**Given text:**
------------------------------------

NSF LogoNSF Award Abstract - #0119578 AWSFL008-DS3

A Neural Network Based Automated Identification System For Biological Species

NSF Org DBI
Latest Amendment Date January 15, 2004
Award Number 0119578
Award Instrument Standard Grant
Program Manager Gerald Selzer
DBI DIV OF BIOLOGICAL INFRASTRUCTURE
BIO DIRECT FOR BIOLOGICAL SCIENCES
Start Date September 15, 2001
Expires August 31, 2005 (Estimated)
Expected Total Amount $796818 (Estimated)
Investigator Norman I. Platnick platnick@amnh.org (Principal Investigator current)
Vladimir Ovtsharenko (Principal Investigator former)
Kimberly N. Russell (Co-Principal Investigator current)
Sponsor Amer Museum of Nat Hist
Central Park West at 79th St
New York, NY 10024 / -
NSF Program 1108 INSTRUMENTAT & INSTRUMENT DEVP
Field Application
Program Reference Code 1689,9184,BIOT,

Abstract

Abstract

0119578 Platnick

This award provides support for the development of a completely automated system capable of providing species-level identifications of organisms based on digital images of specimens. The technology uses an artificial neural network and can use, as input, images transmitted over the internet. At present, obtaining species-level identifications of specimens can be a difficult undertaking. The number of trained systematizes for most groups of organisms is low; the success rate of non-specialists trying to achieve accurate identifications is often lower. Such a system has the potential to radically increase the use of biodiversity information in conservation as well as science. This project is aimed at developing software technology capable of species identification using spiders as test subjects. The approach is based on digital images of taxonomically relevant structures of the organism taken through a camera-equipped dissecting microscope. The images are subjected to wavelet transformation, a procedure that extracts shape information from the image while removing less useful, high-resolution information. By this procedure, the image is reduced to a set of wavelet coefficients that can be supplied to a computing algorithm known as an artificial neural network. Such networks are capable of learning to classify objects. The goal is creation of a system with a 95% accuracy in identification.

------------------------------------

**Dataset content:**
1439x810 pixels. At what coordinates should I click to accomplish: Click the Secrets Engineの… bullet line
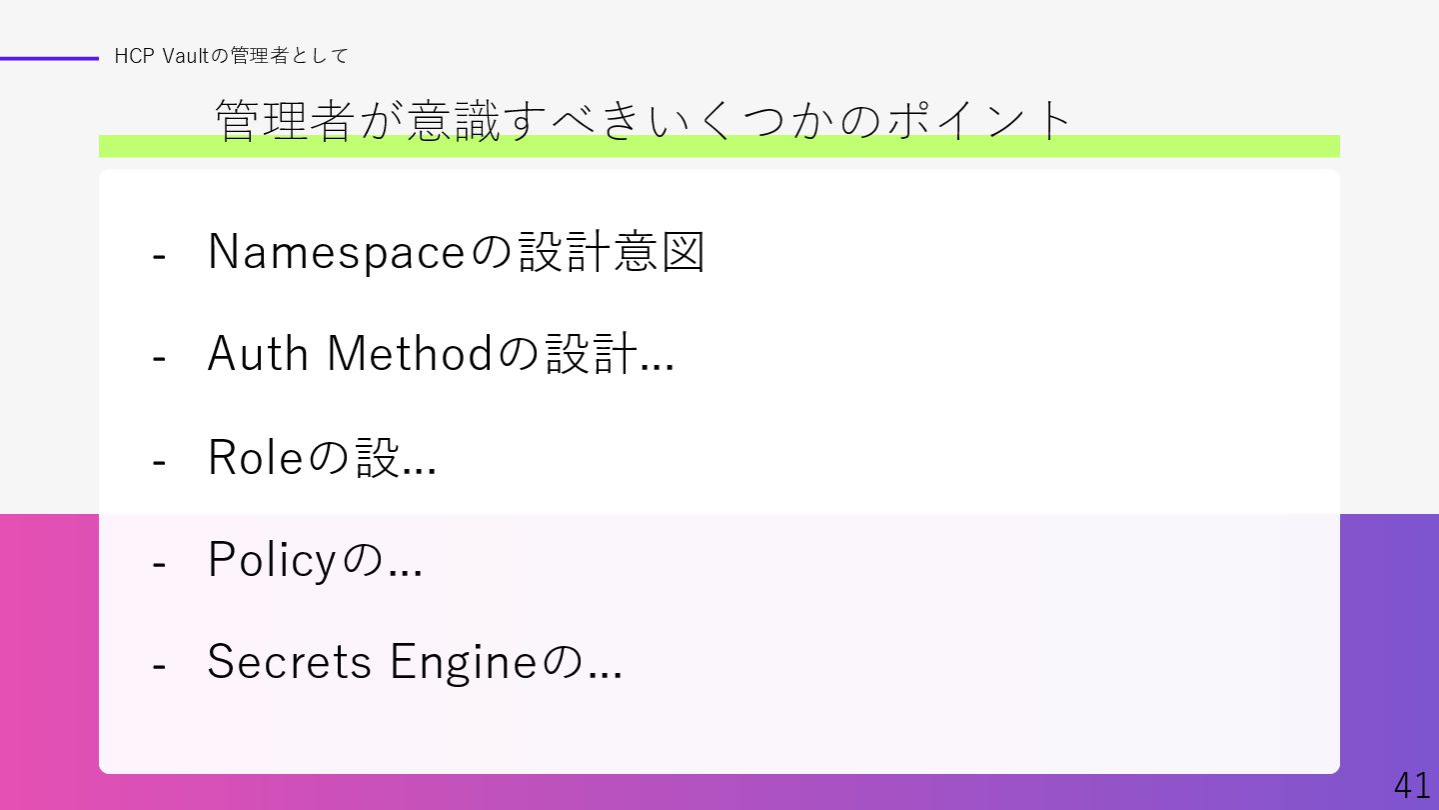(x=415, y=662)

------------------------------------

**Problem 1:**
In the award abstract, which organisms serve as test subjects for the identification software?
**Problem 2:**
Say whether each statement agrees with the award abstract, and quote the words that decide it: (a) The images are taken through a camera-equipped dissecting microscope. (b) The project aims for a system with 99% identification accuracy. (c) Wavelet transformation keeps the high-resolution information in the image.

**Response box 1:**
Spiders.

**Response box 2:**
(a) Yes: "digital images of taxonomically relevant structures of the organism taken through a camera-equipped dissecting microscope"
(b) No: "The goal is creation of a system with a 95% accuracy in identification."
(c) No: "extracts shape information from the image while removing less useful, high-resolution information"